One more point should be made clear here – while our non-alcoholic trustees perform a special function at our general Headquarters, it does not necessarily follow that non-alcoholics are needed on the average A.A. group rotating committee dealing with local problems only.
To complete our picture of The Alcoholic Foundation of Tomorrow we suggest one more alteration of the status quo. The suggestion is that we change the name of The Alcoholic Foundation to that of the General Service Board of Alcoholics Anonymous and we would incorporate the Board (for business transactions only), as Alcoholics Anonymous Inc. The present trustees would then become known as members of our A.A. General Service Board.
The reasons for these changes are abundantly clear. The words “Foundation” and “Trustee” constantly suggest a moneyed institution engaged in a money charity; they also suggest formalism and authority. As these concepts no longer characterize our Service Headquarters, it is clear we ought to abandon such terms. Then, too, The Alcoholic Foundation has already, though unintentionally, set a precedent for the formation of several other “Foundations,” sometimes incorporated under A.A. auspices and usually chartered to solicit funds for research hospitalization and education. As our own Foundation now has none of these aims, we see one more excellent reason to change its name.
So our next two steps would seem to be the Foundation name change and the formation of The General Service Conference of Alcoholics Anonymous. Each is a simple idea. But the latter way requires a considerable period of years to perfect. And may we urge that none consider these suggestions final, or the best possible. While we are fairly sure of the general principles involved, this is not the time to declare, in detail, the precise form of our future Center of Service. Though our present convictions on these matters are quite firm, they may prove far from infallible. Only in the fullness of more time and experience can they be tested. This is the spirit in which they are offered.
In times of imaginative reflection, Alcoholics Anonymous seems to me as a cathedral of infinite dimensions in process of building. Like the cathedrals of graceful line and stone, our structure of truthful principles will never be quite finished.

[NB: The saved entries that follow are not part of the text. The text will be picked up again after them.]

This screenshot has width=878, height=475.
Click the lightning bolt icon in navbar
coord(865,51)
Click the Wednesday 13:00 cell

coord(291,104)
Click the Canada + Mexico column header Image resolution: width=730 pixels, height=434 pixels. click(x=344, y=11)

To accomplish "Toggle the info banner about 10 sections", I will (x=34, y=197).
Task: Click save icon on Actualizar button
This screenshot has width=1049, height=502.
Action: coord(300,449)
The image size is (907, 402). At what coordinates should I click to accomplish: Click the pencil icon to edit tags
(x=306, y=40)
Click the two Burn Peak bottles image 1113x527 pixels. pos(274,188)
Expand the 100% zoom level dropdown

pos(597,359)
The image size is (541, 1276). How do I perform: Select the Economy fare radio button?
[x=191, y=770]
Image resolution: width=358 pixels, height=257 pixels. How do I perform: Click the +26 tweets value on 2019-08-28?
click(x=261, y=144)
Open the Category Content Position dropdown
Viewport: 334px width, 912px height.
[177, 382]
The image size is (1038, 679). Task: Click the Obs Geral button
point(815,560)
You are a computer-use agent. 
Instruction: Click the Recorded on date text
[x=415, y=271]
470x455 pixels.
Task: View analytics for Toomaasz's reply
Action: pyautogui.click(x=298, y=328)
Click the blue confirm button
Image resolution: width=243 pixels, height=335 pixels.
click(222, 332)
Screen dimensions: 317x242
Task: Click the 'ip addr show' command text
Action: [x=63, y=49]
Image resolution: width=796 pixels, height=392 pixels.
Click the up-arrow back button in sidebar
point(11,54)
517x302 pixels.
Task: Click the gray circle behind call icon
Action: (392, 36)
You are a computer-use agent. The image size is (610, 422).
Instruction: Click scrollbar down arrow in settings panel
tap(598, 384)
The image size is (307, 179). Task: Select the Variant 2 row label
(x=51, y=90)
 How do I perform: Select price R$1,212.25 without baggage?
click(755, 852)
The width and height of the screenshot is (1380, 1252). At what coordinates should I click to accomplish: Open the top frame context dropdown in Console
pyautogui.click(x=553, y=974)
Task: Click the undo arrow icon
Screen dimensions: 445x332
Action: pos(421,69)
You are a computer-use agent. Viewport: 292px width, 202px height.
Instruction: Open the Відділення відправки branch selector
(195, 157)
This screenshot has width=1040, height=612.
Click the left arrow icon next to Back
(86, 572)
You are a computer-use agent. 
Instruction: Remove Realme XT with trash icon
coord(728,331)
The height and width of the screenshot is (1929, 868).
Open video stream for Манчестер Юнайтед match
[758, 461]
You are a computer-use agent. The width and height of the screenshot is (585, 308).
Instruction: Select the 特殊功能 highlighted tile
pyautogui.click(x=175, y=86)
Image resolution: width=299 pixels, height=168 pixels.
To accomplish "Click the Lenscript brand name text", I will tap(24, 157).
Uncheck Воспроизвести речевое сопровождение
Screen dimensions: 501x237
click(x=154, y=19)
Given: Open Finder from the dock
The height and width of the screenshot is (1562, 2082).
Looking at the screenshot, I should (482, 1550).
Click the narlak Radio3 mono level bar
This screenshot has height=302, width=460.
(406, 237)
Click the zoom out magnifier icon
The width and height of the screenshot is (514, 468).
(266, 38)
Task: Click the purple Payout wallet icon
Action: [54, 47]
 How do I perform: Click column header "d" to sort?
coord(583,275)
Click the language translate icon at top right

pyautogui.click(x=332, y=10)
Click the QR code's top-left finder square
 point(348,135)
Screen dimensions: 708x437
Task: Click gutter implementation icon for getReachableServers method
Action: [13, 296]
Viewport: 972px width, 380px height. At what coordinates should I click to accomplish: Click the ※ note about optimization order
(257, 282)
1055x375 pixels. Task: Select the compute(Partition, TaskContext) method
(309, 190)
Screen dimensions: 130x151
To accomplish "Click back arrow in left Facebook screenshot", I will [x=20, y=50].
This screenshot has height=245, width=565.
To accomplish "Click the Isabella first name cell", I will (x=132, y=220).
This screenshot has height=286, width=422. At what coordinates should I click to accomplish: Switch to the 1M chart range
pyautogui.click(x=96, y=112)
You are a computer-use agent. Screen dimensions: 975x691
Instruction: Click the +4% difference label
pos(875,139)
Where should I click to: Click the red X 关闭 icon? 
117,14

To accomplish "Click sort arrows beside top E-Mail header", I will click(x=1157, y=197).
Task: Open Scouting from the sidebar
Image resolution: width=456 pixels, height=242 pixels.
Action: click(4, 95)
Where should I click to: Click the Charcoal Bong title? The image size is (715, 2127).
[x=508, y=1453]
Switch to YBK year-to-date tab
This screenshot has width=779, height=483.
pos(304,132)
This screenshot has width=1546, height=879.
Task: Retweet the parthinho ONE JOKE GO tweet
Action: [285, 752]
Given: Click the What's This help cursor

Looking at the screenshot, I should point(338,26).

There will probably be, as we better apprehend the truth for us, certain additions, refinements and perhaps, who knows, marked changes.
Yet to us thousands who now stand in peace on its vast floor, whereon is inscribed our twelve points of recovery, and gaze at the great walls and vaulted roof, now so well buttressed by our A.A. tradition and seemingly secure against the storms without and subtle perils within, we wonder that we have come so far without mishap.
But it is more to the beckoning spire that some of us now are looking. Its outlines seem clearly there; workmen are upon its scaffolds. We may not surely rest secure until we know that it is firmly anchored; that its symbolic finger points straight upward—toward God.